WHAT YOU HAVE TO DO: Copy out the entries between the lines containing "This screenshot has height=869, width=1920." and "tap(420, 425)", inclusive, changing every "Select" to "Choose" and leaving all else as it is.

-- START INPUT ROWS --

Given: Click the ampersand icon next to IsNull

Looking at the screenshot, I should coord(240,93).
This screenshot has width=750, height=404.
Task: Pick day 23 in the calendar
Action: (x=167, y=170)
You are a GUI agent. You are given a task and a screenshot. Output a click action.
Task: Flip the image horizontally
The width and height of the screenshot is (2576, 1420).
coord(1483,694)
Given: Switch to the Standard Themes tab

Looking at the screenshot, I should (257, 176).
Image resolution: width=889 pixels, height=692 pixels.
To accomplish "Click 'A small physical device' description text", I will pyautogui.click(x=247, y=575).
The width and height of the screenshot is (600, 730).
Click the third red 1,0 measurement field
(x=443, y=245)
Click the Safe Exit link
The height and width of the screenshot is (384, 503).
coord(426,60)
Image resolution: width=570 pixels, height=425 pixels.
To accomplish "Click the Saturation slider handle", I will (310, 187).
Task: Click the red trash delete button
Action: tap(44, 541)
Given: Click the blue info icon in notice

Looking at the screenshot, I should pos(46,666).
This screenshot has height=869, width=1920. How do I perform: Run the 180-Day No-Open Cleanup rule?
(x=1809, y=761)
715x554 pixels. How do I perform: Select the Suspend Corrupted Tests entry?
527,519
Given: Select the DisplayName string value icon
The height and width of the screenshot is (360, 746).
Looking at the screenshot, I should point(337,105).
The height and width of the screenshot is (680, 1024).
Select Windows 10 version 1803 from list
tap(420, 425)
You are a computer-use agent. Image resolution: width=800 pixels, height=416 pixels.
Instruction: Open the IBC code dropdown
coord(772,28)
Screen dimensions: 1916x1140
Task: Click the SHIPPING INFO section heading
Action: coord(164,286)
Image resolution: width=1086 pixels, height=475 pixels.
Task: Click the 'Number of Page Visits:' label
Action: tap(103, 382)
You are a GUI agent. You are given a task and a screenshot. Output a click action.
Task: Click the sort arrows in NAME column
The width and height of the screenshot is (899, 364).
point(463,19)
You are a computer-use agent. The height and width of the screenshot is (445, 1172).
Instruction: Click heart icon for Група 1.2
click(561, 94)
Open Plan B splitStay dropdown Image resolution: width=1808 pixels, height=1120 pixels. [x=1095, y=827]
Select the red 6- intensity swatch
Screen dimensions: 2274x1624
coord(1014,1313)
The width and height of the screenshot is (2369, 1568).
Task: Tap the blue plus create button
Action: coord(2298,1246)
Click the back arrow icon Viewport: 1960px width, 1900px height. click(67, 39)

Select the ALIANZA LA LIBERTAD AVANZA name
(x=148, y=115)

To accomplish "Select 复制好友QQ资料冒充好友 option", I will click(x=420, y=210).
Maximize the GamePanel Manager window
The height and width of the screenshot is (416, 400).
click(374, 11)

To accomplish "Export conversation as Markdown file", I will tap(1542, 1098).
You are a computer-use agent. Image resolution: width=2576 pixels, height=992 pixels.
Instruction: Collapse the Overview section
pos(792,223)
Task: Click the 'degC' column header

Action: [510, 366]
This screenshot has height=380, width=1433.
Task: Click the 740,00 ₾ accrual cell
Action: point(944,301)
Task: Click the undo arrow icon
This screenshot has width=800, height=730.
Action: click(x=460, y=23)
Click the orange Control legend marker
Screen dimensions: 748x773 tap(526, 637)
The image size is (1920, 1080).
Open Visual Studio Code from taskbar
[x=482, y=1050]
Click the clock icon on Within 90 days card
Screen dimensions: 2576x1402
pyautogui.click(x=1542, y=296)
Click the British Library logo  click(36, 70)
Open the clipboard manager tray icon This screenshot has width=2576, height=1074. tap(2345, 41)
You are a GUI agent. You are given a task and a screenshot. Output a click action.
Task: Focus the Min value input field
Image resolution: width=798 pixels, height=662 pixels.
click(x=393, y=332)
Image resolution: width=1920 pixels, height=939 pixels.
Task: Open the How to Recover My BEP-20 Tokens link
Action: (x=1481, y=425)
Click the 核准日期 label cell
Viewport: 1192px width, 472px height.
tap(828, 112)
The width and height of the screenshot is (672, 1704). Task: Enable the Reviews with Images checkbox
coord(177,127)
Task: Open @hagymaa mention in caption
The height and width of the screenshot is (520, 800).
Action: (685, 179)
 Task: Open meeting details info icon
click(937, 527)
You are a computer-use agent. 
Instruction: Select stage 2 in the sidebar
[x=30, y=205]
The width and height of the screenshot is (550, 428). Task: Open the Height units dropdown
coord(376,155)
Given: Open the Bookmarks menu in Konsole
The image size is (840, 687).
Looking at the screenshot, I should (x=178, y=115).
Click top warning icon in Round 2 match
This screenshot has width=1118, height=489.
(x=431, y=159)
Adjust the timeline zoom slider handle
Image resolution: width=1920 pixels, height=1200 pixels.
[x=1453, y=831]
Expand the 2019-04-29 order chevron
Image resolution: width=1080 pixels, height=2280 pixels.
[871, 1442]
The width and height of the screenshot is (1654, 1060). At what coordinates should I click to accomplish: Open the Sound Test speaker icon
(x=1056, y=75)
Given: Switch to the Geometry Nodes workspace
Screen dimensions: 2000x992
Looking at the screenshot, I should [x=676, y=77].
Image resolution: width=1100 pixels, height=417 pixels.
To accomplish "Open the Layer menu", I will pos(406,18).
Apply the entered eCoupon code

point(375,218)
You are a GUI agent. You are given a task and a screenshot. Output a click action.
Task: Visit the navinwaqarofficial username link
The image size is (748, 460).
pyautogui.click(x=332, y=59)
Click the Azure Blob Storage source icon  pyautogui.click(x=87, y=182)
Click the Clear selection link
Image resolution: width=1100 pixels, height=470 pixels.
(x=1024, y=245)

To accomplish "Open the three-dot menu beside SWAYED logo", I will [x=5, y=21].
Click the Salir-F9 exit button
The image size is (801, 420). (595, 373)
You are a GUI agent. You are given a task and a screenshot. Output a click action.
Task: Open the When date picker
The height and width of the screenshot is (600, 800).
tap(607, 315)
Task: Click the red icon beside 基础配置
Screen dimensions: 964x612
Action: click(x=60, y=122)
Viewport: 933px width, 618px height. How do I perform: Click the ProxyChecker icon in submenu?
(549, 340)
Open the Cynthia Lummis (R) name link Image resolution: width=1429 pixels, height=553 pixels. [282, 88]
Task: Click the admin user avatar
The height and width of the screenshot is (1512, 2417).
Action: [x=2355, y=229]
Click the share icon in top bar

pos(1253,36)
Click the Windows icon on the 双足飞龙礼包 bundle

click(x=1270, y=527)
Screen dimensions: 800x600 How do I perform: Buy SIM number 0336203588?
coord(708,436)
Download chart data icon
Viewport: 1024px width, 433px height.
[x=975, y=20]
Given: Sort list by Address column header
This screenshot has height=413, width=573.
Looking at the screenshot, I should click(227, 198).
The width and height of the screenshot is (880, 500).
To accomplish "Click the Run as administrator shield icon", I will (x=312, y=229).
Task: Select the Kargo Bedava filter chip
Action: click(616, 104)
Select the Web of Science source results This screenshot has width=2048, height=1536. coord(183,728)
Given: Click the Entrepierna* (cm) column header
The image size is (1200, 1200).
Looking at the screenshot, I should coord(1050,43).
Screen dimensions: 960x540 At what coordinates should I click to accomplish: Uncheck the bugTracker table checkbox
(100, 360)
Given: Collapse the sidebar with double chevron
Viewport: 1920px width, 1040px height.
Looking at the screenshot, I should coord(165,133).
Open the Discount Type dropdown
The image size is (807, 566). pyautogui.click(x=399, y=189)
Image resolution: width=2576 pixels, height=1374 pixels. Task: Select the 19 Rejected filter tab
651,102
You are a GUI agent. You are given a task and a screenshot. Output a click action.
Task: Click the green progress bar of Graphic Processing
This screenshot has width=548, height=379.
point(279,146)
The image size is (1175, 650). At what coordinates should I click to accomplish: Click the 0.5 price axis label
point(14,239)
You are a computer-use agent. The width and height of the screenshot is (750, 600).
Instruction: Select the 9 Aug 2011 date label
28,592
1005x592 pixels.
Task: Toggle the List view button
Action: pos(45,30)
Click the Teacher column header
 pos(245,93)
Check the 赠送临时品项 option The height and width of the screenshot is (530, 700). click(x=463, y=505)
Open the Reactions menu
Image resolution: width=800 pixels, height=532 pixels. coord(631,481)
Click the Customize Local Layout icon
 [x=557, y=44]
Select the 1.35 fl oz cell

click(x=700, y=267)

-- END INPUT ROWS --

EXPECTED OUTPUT:
This screenshot has height=869, width=1920. How do I perform: Run the 180-Day No-Open Cleanup rule?
(x=1809, y=761)
715x554 pixels. How do I perform: Choose the Suspend Corrupted Tests entry?
527,519
Given: Choose the DisplayName string value icon
The height and width of the screenshot is (360, 746).
Looking at the screenshot, I should point(337,105).
The height and width of the screenshot is (680, 1024).
Choose Windows 10 version 1803 from list
tap(420, 425)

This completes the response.